Yet as the episodes go on, “The Bear” starts to branch off. The River North space’s full facelift becomes just one subplot among many. Carmy and his ambitious sous chef Sydney (Ayo Edibiri) decamp to his apartment to develop the new menu (though only after they take the jeans out of his oven). Tina (Liza Colón-Zayas) and Ebra (Edwin Lee Gibson) are dispatched to culinary school for a more formal education than Carmy’s disastrous attempts to impose the brigade system on a sandwich joint.
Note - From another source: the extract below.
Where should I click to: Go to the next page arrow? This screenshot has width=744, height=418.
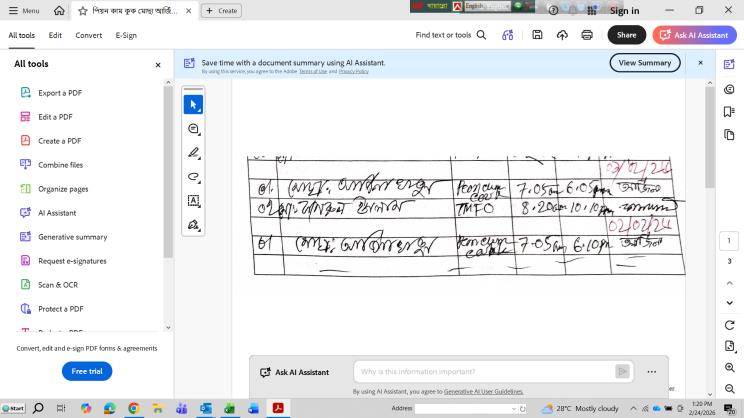pyautogui.click(x=728, y=300)
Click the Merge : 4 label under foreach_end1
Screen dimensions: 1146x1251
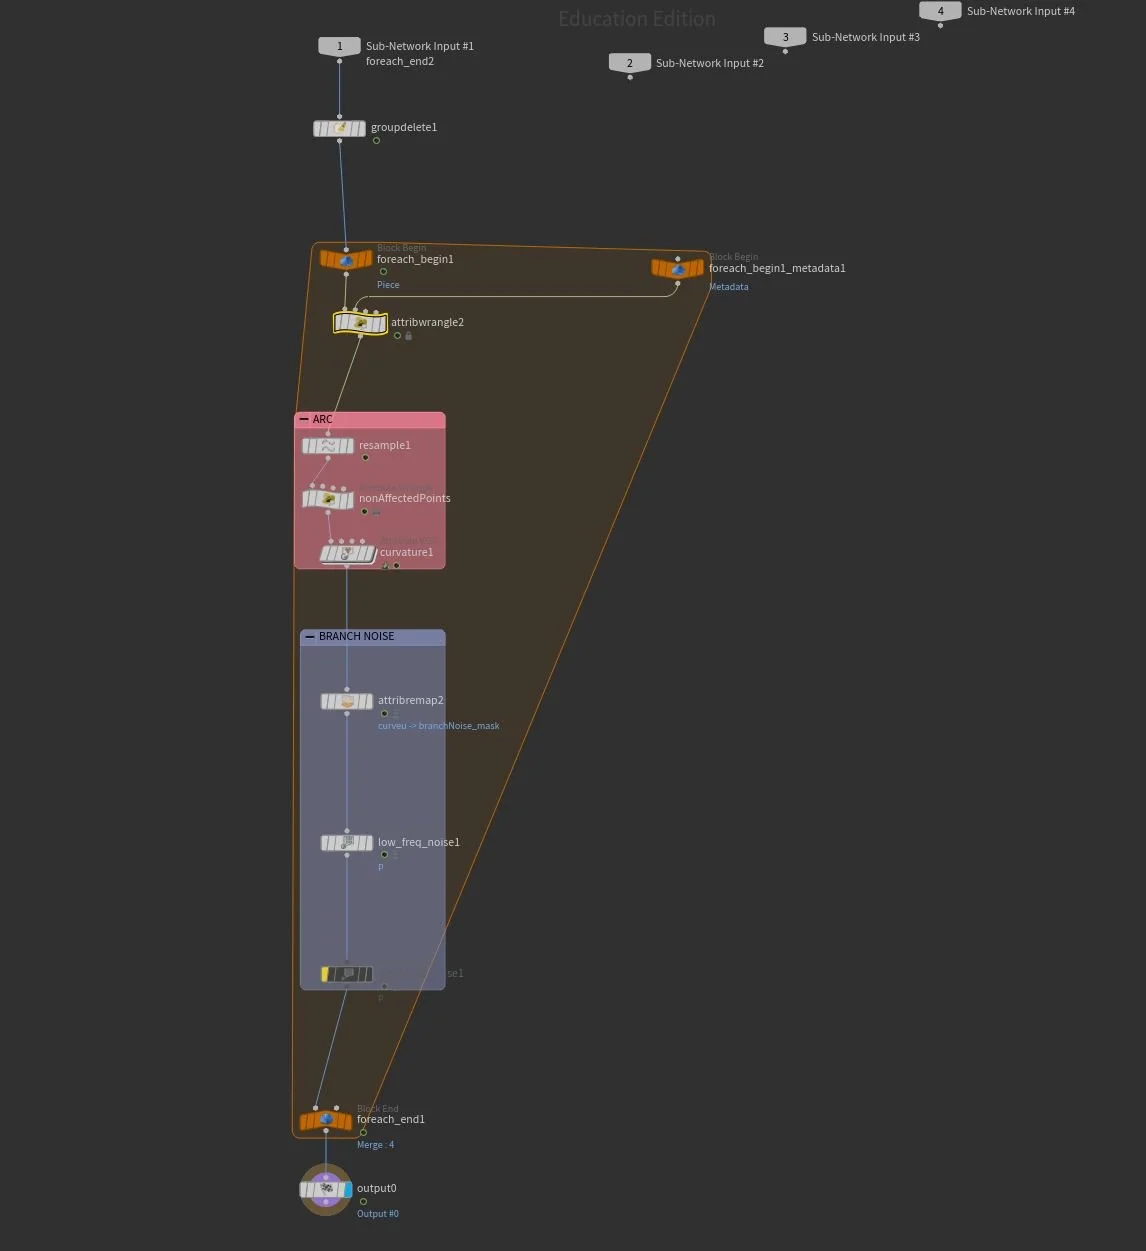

The phenomenal fourth episode, directed by Ramy Youssef, sends Marcus to Copenhagen, where he works an apprenticeship under a sensei played by a magnetically intense Will Poulter.

Such broadening naturally allows “The Bear” to spend some of the capital, both financial and cultural, it’s acquired by breaking into the zeitgeist. (To cite another FX offering, even “Atlanta” didn’t go to Europe until its third season.) When Sydney ventures out on a scouting trip, she starts her tour at Kasama, the real-life Filipino restaurant that just picked up its second James Beard Award earlier this month, then proceeds to visit with a who’s who of Chicago chefs and institutions, from Avec to Giant to Lao Peng You. “The Bear” helped put a spotlight on the city’s food scene; now that the show is a known quantity, members of that community seem happy to pitch in.

These storylines are impressive flexes, and winning nods to the show’s niche. But they also help “The Bear” feel more like television, a medium that rewards cultivating a deep bench and an adaptable approach. The series can still show signs of repetitive tendencies and overwrought sentimentality. An early scene recycles the support-group-as-monologue-prompt setup from the Season 1 finale; Molly Gordon is introduced as Carmy’s ex turned love interest with a meet-cute that leans too hard on nostalgia and cheesy romanticism. (She accurately predicts the name of the new restaurant “because you’re the Bear, and I remember you.”) It’s no coincidence that these weaker points tend to involve Carmy, a character perfectly rendered by White who’s still the least interesting part of his own show.

“The Bear” is best when it leans into its protagonists’ masochistic obsession without indulging their self-serving narratives. Sydney and Carmy’s time in the lab is a showcase for the best platonic chemistry you’ll find anywhere on screen — which only helps us feel Syd’s pain as she starts to worry Carmy may not be the most reliable or collaborative business partner. Marcus silently taking notes as he eats his way through a bag from the famous Hart Bageri is the opposite of the airy pretension skewered in “The Menu,” last year’s other major piece of scripted food media. These are people on a quixotic, self-defeating quest for excellence, building their skills in lockstep with the show.

All 10 episodes of “The Bear” Season 2 will premiere on Hulu on Thursday, June 22.